• [WORK REQUIRED] What you return must match the listing below line for line, minus its pictures.

• [INFORMATION SUPPLIED]

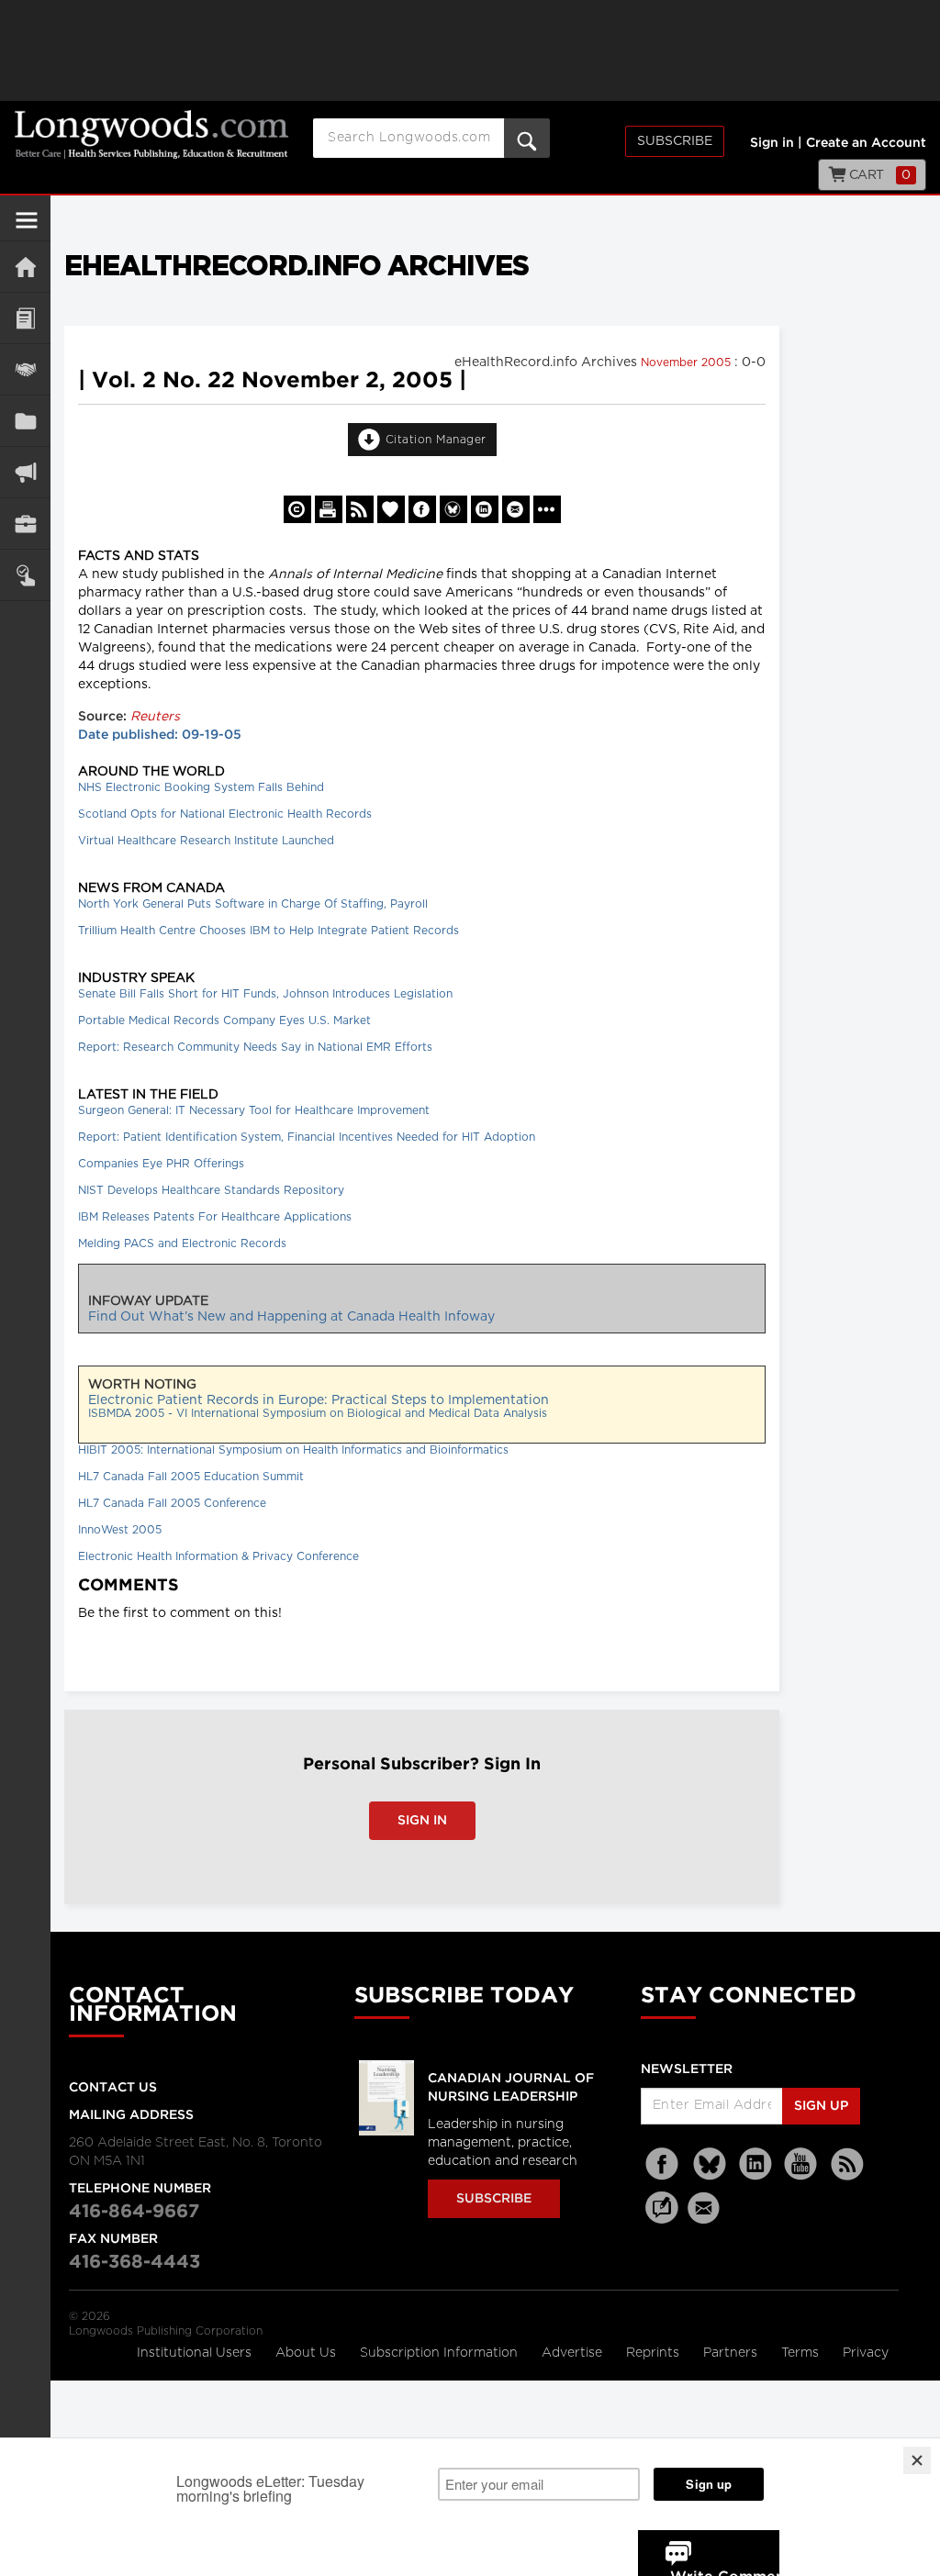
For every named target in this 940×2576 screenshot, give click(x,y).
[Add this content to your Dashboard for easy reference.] (391, 509)
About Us (307, 2353)
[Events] (25, 369)
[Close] (917, 2460)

• [YOUR RESPONSE]
For every named target in this 940×2576 screenshot, give click(x,y).
[Add this content to your Dashboard for easy reference.] (391, 509)
About Us (307, 2353)
[Events] (25, 369)
[Close] (917, 2460)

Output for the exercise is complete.